Until the mid-20th century, the Marshals hired their own Deputies, often firing the Deputies who had worked for the previous Marshal. Thus, the limitation on the Marshal’s term of office frequently extended to the Deputies as well.
Their primary function was to support the federal courts. The Marshals and their Deputies served the subpoenas, summonses, writs, warrants and other process issued by the courts, made all the arrests and handled all the prisoners. They also disbursed the money. The Marshals paid the fees and expenses of the court clerks, U.S. Attorneys, jurors and witnesses. They rented the courtrooms and jail space and hired the bailiffs, criers, and janitors. In effect, they ensured that the courts functioned smoothly.
Barton says federal marshals cannot be ordered by the judge. However, the Judiciary Act created marshals in order to enforce the work of federal judges (see section 27). Judge Bunning did not violate separation of powers. He relied on a power provided by the legislative and executive branches during the first session of Congress.
The power of a federal judge to imprison has been reinforced in statute in 1831 (chap. 99, sec. 1), 1911 (section 268), and 1948 (chap. 21, sec. 401). The 1948 revision of the statute makes clear the reasons a judge may find a party in contempt.
Mrs. Davis appears to be in contempt of court under #3. In my admittedly limited knowledge, I would say that any attack on the Judge’s action would have to come via a challenge to the lawfulness of Judge Bunning’s order for Davis to issue marriage licenses.

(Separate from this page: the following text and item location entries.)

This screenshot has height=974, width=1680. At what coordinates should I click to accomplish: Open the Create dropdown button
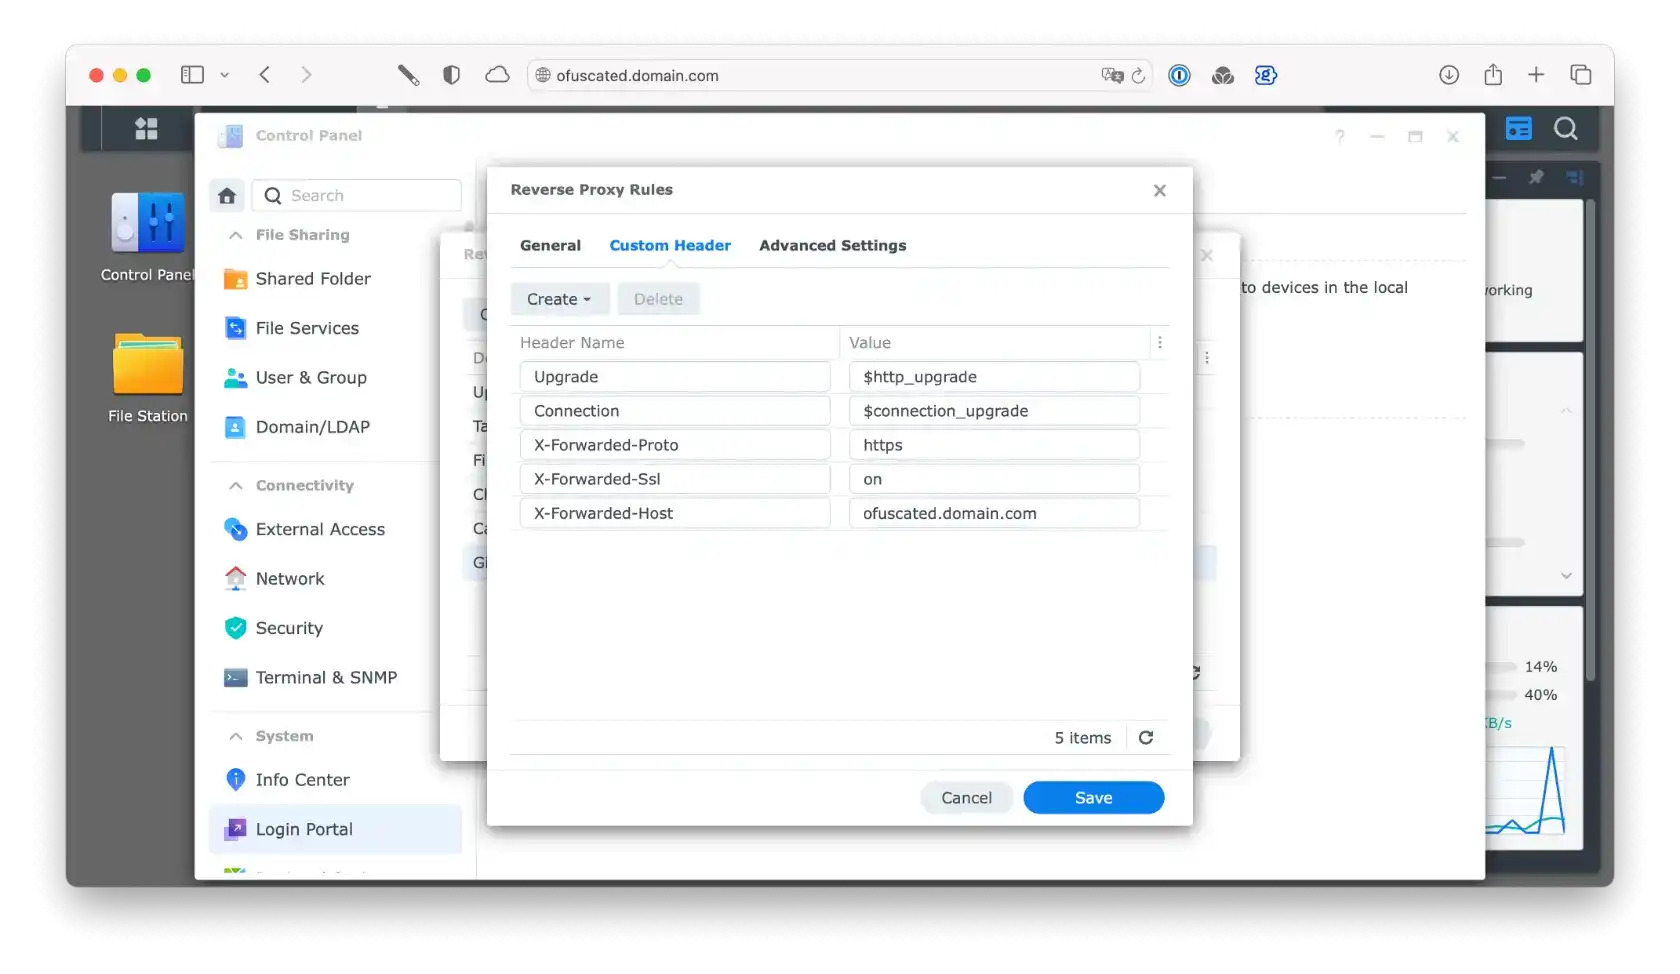click(559, 299)
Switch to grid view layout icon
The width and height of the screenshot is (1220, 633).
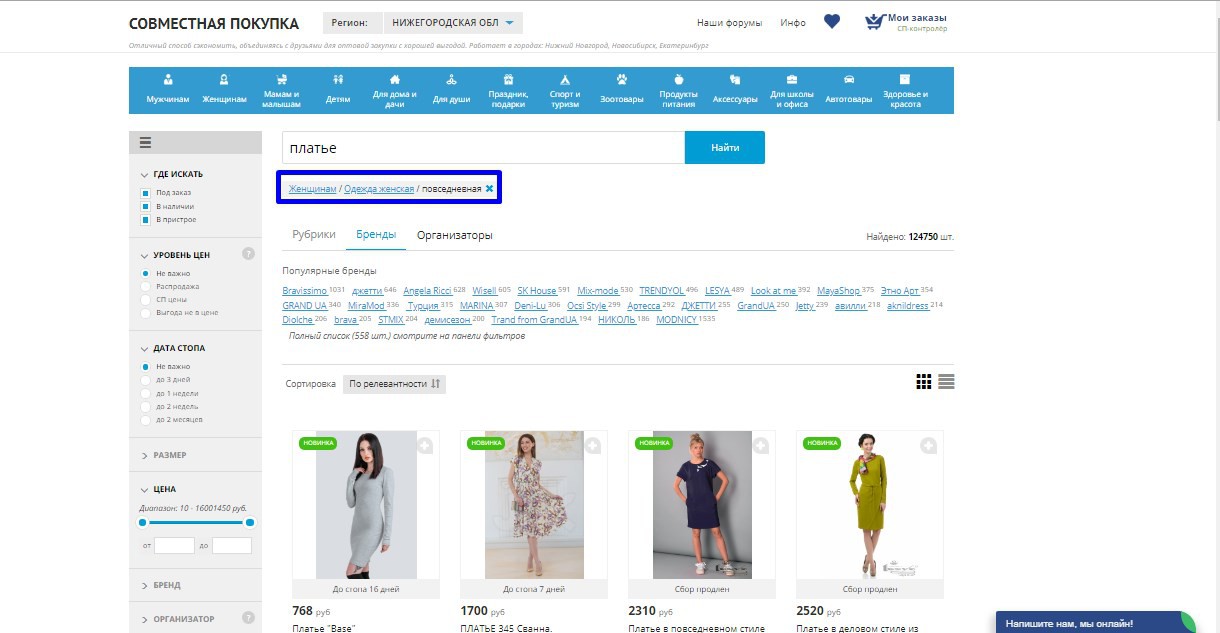point(924,382)
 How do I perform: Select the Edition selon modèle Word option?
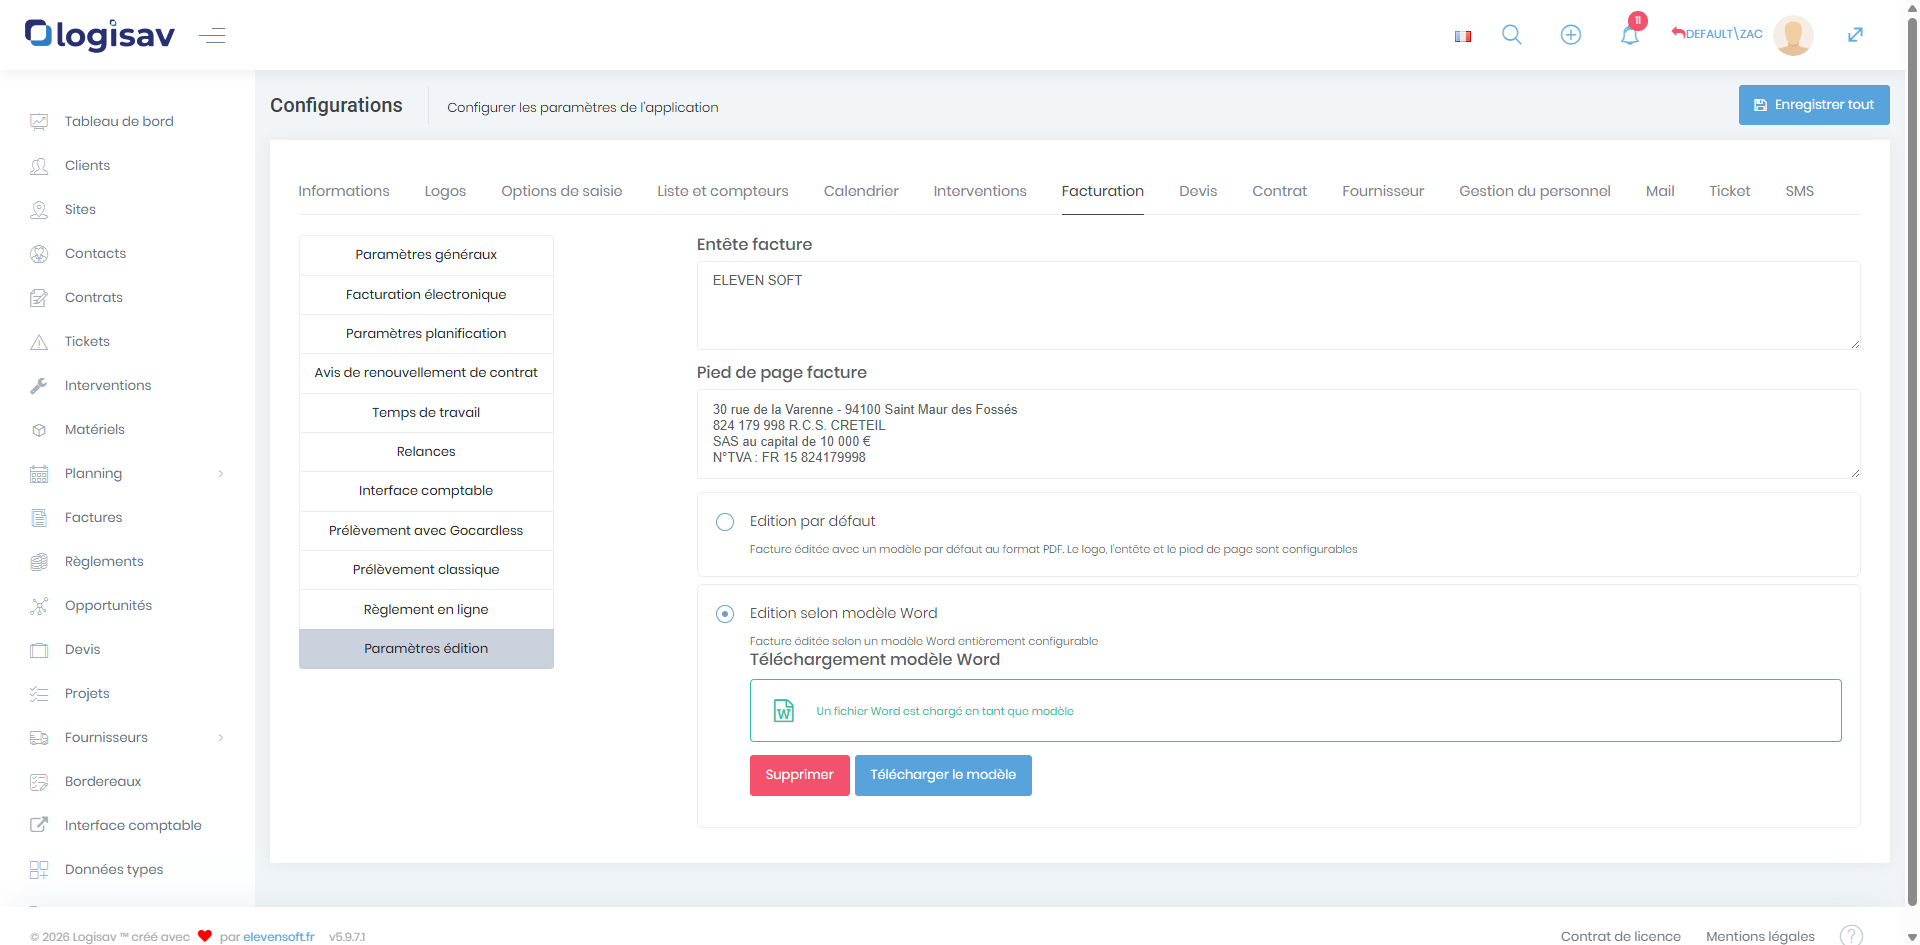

In any case, assuming the order will be affirmed as lawful (and I can’t see any reason it won’t be affirmed), Judge Bunning has the right to imprison her. According to a 2002 revision in the law, Bunning could have fined and imprisoned her.
Barton’s post has been shared nearly 6,300 times. A lot of people are now completely in the dark about the legitimate powers of judges and think incorrectly about the Kim Davis situation. Based on false information, they will argue with their neighbors, and on social media.
Mr. Barton, now what? Shouldn’t you inform your readers?